◆ **Problem description**
Output each line of the data below as a JSON list of strings, one string per line, skipping blank lines.

== Provided data

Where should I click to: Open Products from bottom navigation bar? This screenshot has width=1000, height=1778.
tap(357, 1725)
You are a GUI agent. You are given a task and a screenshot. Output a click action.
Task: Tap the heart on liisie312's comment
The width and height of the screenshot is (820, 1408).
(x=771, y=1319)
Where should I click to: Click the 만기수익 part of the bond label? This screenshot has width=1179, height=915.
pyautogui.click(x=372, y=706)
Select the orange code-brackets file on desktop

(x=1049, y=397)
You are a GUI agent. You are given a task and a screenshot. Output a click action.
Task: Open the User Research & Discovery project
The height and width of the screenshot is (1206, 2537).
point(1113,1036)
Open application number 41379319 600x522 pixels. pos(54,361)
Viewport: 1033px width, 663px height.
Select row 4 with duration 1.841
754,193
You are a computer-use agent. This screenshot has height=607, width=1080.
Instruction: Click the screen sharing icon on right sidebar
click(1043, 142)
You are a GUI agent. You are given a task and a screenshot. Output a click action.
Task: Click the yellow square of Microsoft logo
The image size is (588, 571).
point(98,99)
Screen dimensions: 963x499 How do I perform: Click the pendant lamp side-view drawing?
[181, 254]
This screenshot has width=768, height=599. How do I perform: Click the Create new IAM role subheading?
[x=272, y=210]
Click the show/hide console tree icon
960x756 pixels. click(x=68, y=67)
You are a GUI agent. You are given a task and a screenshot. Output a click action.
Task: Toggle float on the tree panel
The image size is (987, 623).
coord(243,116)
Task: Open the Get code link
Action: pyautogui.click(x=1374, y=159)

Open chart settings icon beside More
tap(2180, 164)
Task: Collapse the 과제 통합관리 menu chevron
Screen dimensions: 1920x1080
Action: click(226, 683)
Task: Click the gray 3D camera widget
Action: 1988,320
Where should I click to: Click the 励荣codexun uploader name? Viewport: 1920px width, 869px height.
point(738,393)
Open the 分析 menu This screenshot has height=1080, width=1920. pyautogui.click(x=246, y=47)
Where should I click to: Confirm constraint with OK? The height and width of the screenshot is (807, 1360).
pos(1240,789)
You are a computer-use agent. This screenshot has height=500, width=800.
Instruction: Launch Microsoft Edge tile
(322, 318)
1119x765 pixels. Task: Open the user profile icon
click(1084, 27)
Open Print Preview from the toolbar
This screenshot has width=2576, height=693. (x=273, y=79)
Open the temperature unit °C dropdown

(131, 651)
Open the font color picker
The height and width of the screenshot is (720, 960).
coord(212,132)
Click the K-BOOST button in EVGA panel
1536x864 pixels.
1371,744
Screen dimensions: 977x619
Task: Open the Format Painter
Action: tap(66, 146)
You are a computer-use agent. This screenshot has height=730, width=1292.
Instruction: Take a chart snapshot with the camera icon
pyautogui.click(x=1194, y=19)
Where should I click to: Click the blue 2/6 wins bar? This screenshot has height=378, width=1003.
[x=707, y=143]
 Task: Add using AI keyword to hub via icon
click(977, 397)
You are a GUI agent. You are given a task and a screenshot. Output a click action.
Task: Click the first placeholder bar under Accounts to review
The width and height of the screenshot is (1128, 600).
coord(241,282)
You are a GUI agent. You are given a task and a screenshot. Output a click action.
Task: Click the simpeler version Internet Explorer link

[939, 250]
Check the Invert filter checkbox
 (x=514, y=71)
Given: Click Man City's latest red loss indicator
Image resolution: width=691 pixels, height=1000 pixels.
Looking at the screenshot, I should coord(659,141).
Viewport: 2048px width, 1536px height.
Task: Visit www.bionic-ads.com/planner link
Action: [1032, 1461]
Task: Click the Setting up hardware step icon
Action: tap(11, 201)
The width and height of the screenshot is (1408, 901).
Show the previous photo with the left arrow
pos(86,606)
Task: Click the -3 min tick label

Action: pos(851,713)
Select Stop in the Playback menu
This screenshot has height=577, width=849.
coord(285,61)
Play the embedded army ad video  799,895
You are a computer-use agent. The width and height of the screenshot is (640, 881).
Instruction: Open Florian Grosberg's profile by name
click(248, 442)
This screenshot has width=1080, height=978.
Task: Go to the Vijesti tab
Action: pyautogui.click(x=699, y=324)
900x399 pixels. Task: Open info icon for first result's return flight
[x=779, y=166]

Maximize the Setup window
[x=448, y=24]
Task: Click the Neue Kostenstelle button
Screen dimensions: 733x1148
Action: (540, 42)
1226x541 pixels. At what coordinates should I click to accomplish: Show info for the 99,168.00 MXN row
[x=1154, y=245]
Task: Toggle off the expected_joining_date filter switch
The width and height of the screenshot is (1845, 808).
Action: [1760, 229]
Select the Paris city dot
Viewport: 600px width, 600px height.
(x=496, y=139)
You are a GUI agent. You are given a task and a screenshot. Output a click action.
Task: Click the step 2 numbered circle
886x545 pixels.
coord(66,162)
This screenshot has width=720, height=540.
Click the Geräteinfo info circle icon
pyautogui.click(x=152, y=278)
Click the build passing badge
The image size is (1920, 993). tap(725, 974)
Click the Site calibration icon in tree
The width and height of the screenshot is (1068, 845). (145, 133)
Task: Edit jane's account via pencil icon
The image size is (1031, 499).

====

◆ **Worked solution**
[
  "Where should I click to: Open Products from bottom navigation bar? This screenshot has width=1000, height=1778.",
  "tap(357, 1725)",
  "You are a GUI agent. You are given a task and a screenshot. Output a click action.",
  "Task: Tap the heart on liisie312's comment",
  "The width and height of the screenshot is (820, 1408).",
  "(x=771, y=1319)",
  "Where should I click to: Click the 만기수익 part of the bond label? This screenshot has width=1179, height=915.",
  "pyautogui.click(x=372, y=706)",
  "Select the orange code-brackets file on desktop",
  "(x=1049, y=397)",
  "You are a GUI agent. You are given a task and a screenshot. Output a click action.",
  "Task: Open the User Research & Discovery project",
  "The height and width of the screenshot is (1206, 2537).",
  "point(1113,1036)",
  "Open application number 41379319 600x522 pixels. pos(54,361)",
  "Viewport: 1033px width, 663px height.",
  "Select row 4 with duration 1.841",
  "754,193",
  "You are a computer-use agent. This screenshot has height=607, width=1080.",
  "Instruction: Click the screen sharing icon on right sidebar",
  "click(1043, 142)",
  "You are a GUI agent. You are given a task and a screenshot. Output a click action.",
  "Task: Click the yellow square of Microsoft logo",
  "The image size is (588, 571).",
  "point(98,99)",
  "Screen dimensions: 963x499 How do I perform: Click the pendant lamp side-view drawing?",
  "[181, 254]",
  "This screenshot has width=768, height=599. How do I perform: Click the Create new IAM role subheading?",
  "[x=272, y=210]",
  "Click the show/hide console tree icon",
  "960x756 pixels. click(x=68, y=67)",
  "You are a GUI agent. You are given a task and a screenshot. Output a click action.",
  "Task: Toggle float on the tree panel",
  "The image size is (987, 623).",
  "coord(243,116)",
  "Task: Open the Get code link",
  "Action: pyautogui.click(x=1374, y=159)",
  "Open chart settings icon beside More",
  "tap(2180, 164)",
  "Task: Collapse the 과제 통합관리 menu chevron",
  "Screen dimensions: 1920x1080",
  "Action: click(226, 683)",
  "Task: Click the gray 3D camera widget",
  "Action: 1988,320",
  "Where should I click to: Click the 励荣codexun uploader name? Viewport: 1920px width, 869px height.",
  "point(738,393)",
  "Open the 分析 menu This screenshot has height=1080, width=1920. pyautogui.click(x=246, y=47)",
  "Where should I click to: Confirm constraint with OK? The height and width of the screenshot is (807, 1360).",
  "pos(1240,789)",
  "You are a computer-use agent. This screenshot has height=500, width=800.",
  "Instruction: Launch Microsoft Edge tile",
  "(322, 318)",
  "1119x765 pixels. Task: Open the user profile icon",
  "click(1084, 27)",
  "Open Print Preview from the toolbar",
  "This screenshot has width=2576, height=693. (x=273, y=79)",
  "Open the temperature unit °C dropdown",
  "(131, 651)",
  "Open the font color picker",
  "The height and width of the screenshot is (720, 960).",
  "coord(212,132)",
  "Click the K-BOOST button in EVGA panel",
  "1536x864 pixels.",
  "1371,744",
  "Screen dimensions: 977x619",
  "Task: Open the Format Painter",
  "Action: tap(66, 146)",
  "You are a computer-use agent. This screenshot has height=730, width=1292.",
  "Instruction: Take a chart snapshot with the camera icon",
  "pyautogui.click(x=1194, y=19)",
  "Where should I click to: Click the blue 2/6 wins bar? This screenshot has height=378, width=1003.",
  "[x=707, y=143]",
  " Task: Add using AI keyword to hub via icon",
  "click(977, 397)",
  "You are a GUI agent. You are given a task and a screenshot. Output a click action.",
  "Task: Click the first placeholder bar under Accounts to review",
  "The width and height of the screenshot is (1128, 600).",
  "coord(241,282)",
  "You are a GUI agent. You are given a task and a screenshot. Output a click action.",
  "Task: Click the simpeler version Internet Explorer link",
  "[939, 250]",
  "Check the Invert filter checkbox",
  " (x=514, y=71)",
  "Given: Click Man City's latest red loss indicator",
  "Image resolution: width=691 pixels, height=1000 pixels.",
  "Looking at the screenshot, I should coord(659,141).",
  "Viewport: 2048px width, 1536px height.",
  "Task: Visit www.bionic-ads.com/planner link",
  "Action: [1032, 1461]",
  "Task: Click the Setting up hardware step icon",
  "Action: tap(11, 201)",
  "The width and height of the screenshot is (1408, 901).",
  "Show the previous photo with the left arrow",
  "pos(86,606)",
  "Task: Click the -3 min tick label",
  "Action: pos(851,713)",
  "Select Stop in the Playback menu",
  "This screenshot has height=577, width=849.",
  "coord(285,61)",
  "Play the embedded army ad video  799,895",
  "You are a computer-use agent. The width and height of the screenshot is (640, 881).",
  "Instruction: Open Florian Grosberg's profile by name",
  "click(248, 442)",
  "This screenshot has width=1080, height=978.",
  "Task: Go to the Vijesti tab",
  "Action: pyautogui.click(x=699, y=324)",
  "900x399 pixels. Task: Open info icon for first result's return flight",
  "[x=779, y=166]",
  "Maximize the Setup window",
  "[x=448, y=24]",
  "Task: Click the Neue Kostenstelle button",
  "Screen dimensions: 733x1148",
  "Action: (540, 42)",
  "1226x541 pixels. At what coordinates should I click to accomplish: Show info for the 99,168.00 MXN row",
  "[x=1154, y=245]",
  "Task: Toggle off the expected_joining_date filter switch",
  "The width and height of the screenshot is (1845, 808).",
  "Action: [1760, 229]",
  "Select the Paris city dot",
  "Viewport: 600px width, 600px height.",
  "(x=496, y=139)",
  "You are a GUI agent. You are given a task and a screenshot. Output a click action.",
  "Task: Click the step 2 numbered circle",
  "886x545 pixels.",
  "coord(66,162)",
  "This screenshot has width=720, height=540.",
  "Click the Geräteinfo info circle icon",
  "pyautogui.click(x=152, y=278)",
  "Click the build passing badge",
  "The image size is (1920, 993). tap(725, 974)",
  "Click the Site calibration icon in tree",
  "The width and height of the screenshot is (1068, 845). (145, 133)",
  "Task: Edit jane's account via pencil icon",
  "The image size is (1031, 499)."
]